7. a kind of discovery method of the electricity stealing based on random forest as claimed in claim 5, it is characterized in that, it is described random
The generation specific algorithm step of forest is as follows:
Assuming that the forest scale to be built is k, concentrated in training sample, by Bagging algorithms generate k it is new self-service
Sample set;
Each self-service sample set is used to build a classification tree, then k new classification trees of common property life;
Provided with n feature, then m is randomly selected at each node of every one treetryIt is individual;
Feature mtry≤ n, the information content contained by calculating each feature, according to the minimum principle of node impurity level in mtryIndividual spy
The feature of a most classification capacity is selected to carry out node split in sign;
Each tree grows to greatest extent, until the impurity level of each leaf node reaches minimum, does not do any cutting;
New position sample is predicted according to the multiple CART Tree Classifiers built, the classification results of unknown sample press tree classification
Depending on the ballot of device is how many.

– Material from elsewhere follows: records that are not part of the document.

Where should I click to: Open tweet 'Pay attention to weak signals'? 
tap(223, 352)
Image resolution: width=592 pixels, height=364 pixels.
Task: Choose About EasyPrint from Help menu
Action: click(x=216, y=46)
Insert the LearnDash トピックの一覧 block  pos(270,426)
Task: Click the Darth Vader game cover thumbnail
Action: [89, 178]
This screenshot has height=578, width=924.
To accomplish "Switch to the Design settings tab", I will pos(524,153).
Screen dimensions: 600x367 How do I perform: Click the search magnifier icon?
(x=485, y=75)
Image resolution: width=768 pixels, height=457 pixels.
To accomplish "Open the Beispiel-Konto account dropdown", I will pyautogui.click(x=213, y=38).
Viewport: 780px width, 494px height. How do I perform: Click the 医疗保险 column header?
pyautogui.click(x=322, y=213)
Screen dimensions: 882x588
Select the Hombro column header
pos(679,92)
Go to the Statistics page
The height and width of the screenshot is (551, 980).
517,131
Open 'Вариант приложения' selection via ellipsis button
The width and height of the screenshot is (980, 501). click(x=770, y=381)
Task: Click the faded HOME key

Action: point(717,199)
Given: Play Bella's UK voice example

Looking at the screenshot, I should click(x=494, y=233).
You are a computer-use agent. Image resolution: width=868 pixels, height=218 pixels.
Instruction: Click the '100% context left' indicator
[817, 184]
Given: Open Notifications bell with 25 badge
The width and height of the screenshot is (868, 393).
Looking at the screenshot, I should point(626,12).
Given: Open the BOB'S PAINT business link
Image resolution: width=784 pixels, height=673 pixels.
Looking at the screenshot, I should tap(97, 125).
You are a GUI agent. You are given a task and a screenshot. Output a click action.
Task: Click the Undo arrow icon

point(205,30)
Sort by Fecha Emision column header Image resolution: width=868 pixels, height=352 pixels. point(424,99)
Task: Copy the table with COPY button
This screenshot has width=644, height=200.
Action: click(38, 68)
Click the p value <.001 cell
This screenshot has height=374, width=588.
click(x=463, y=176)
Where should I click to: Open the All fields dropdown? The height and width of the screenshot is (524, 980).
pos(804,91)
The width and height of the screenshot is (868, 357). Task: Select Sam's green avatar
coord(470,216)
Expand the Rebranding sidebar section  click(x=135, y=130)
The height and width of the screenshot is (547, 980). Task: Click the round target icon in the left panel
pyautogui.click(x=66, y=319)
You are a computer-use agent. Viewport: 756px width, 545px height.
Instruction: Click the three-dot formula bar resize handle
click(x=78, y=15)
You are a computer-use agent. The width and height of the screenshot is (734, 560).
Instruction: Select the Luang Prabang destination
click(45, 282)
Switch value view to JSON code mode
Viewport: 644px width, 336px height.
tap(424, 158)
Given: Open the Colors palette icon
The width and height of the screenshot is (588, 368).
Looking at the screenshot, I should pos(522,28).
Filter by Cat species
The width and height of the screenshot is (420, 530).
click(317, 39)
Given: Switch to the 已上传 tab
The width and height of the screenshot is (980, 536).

8. a kind of discovery method of the electricity stealing based on random forest as claimed in claim 7, it is characterized in that, it is described
Bagging algorithms are a kind of Ensemble Learning Algorithms, give some weak learning algorithm and training set sample T={ (x1,y1),(x2,
y2),......(xn,yn), the extraction sample put back to is carried out to it, generates a number in each fundamental classifier afterwards
Training subset identical with original training set in amount but different, different basic classification device can be trained afterwards.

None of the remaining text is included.